Pacifica has typically leveraged the loans with institutional debt at lower rates, generally with personal guarantees by key members of Pacifica’s management team.

Markets & Product Types:
Pacifica concentrates on local markets and product types with which its principals and/or local partners have experience. That translates into a focus primarily on Southern California, and in Colorado, the Denver Metro Area, and Western Slope of the Rocky Mountains. Our affiliates also have experience in Southern Nevada and in Gateway Cities along the West Coast. The product types similarly are within our areas of expertise: industrial, R&D, office, retail, multi-family, and certain residential developments, including single family ones and senior living facilities.

Loan Structure:
Borrowers typically pay interest at annual rates in the low double-digit range. Our loan selection process places safety above yield. We often employ leverage through unsecured bank debt that increases yields up to 25% from stated rates. The loans are “pooled” for diversification to minimize risk and provide greater liquidity.

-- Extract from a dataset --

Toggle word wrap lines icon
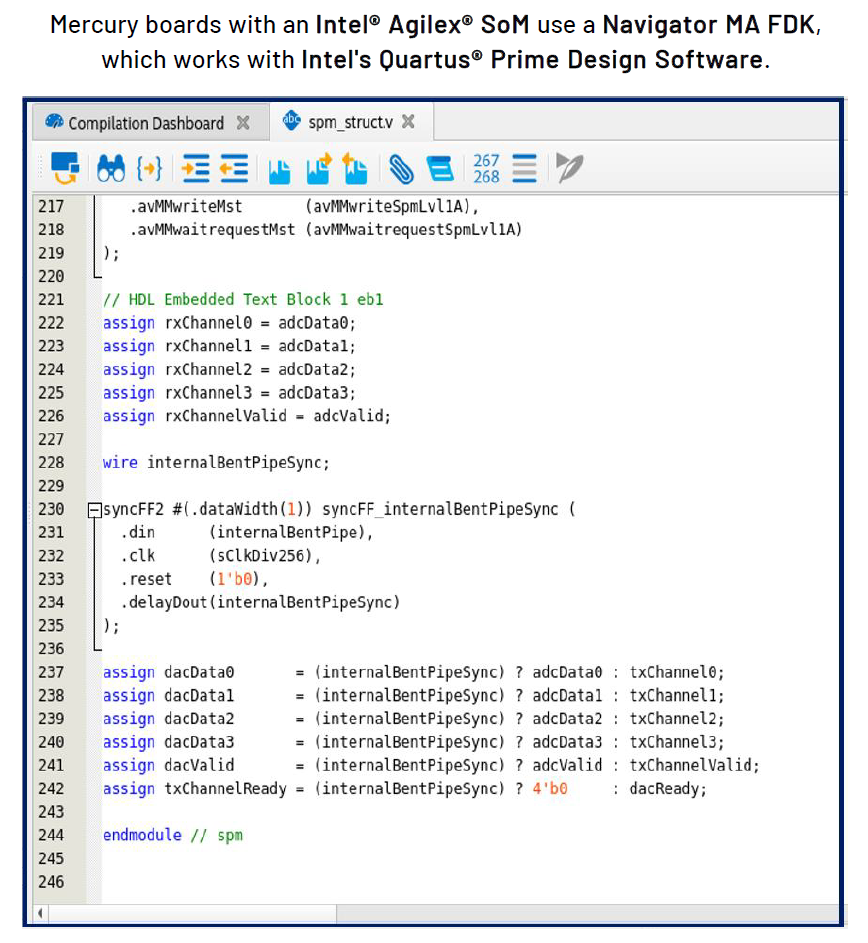868x943 pixels. coord(524,168)
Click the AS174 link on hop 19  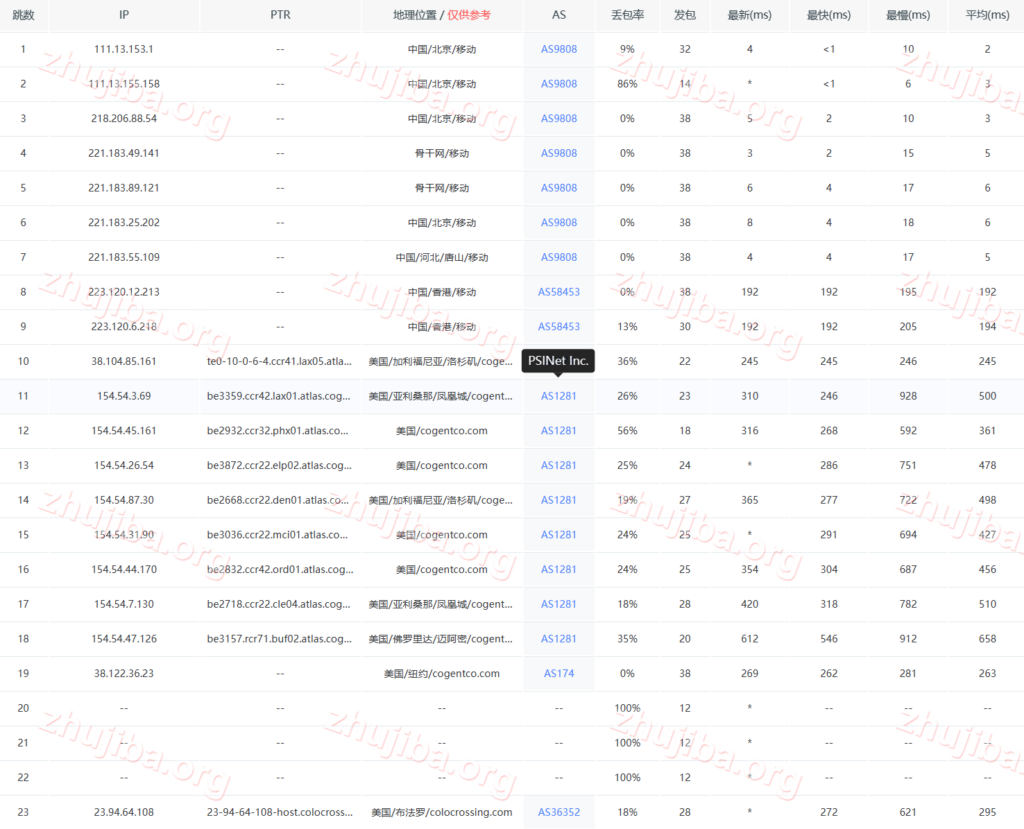click(559, 673)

Real Estate: Investment Philosophy

Pacifica has a consistent approach to investing that it has opportunistically deployed in select markets in the Western United States over more than four decades. Our approach relies heavily on the belief that markets are cyclical, and one of the keys to success is anticipating the next phase of the cycle ahead of the competition.

The best investments we find exist in markets that are depressed due to temporary conditions – typically, in response to a local economic downturn. In real estate, we seek to buy at a discount to replacement cost (adjusted for age and necessary capital improvements) which is an important measurement of intrinsic value. The advantage to buying at such a discount is that no competitive construction is likely to occur until rents rise further to justify the higher cost of new development. Waiting patiently for those types of buying opportunities provides us with a margin of safety and greater potential upside.

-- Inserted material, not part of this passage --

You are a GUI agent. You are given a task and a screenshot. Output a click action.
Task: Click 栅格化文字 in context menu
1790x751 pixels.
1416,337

We focus on markets that have good, long-term potential. And we enter them initially when the local economy appears to have begun its recovery by generating sustainable growth. We either are local experts or join with local operators who have that expertise. We stick to product types in which we or our partners are also experts: most often industrial/office/showroom; R&D and retail; and occasionally multi-family and office. With strong product and market knowledge, contacts, and expertise, Pacifica feels we can limit the downside risk on our investments.

When those conditions exist, we begin buying among the best buildings in the market. At that point in the cycle there is limited competition and typically some distress in the marketplace due to the weak or recently recessed economy. As the market tightens, it’s necessary to find acquisitions where we can add value by repositioning buildings to make them more desirable and/or re-tenanting them.

As the economy and real estate markets improve, buyers enter the market and drive-up acquisition prices. As they approach replacement cost, we begin buying land, figuring it is preferable to own new product at a comparable price point. New product commands the highest rents and sales prices from tenants which can provide attractive exit opportunities from owner/users and institutional investors. Typically, more construction follows as the building herd arrives in response to higher rents and strong demand. At that point Pacifica evaluates whether it makes sense to continue to hold or consider selling based on emerging supply and demand conditions. Whenever we sell, Pacifica evaluates the benefit of completing tax deferred exchanges with reinvestment opportunities.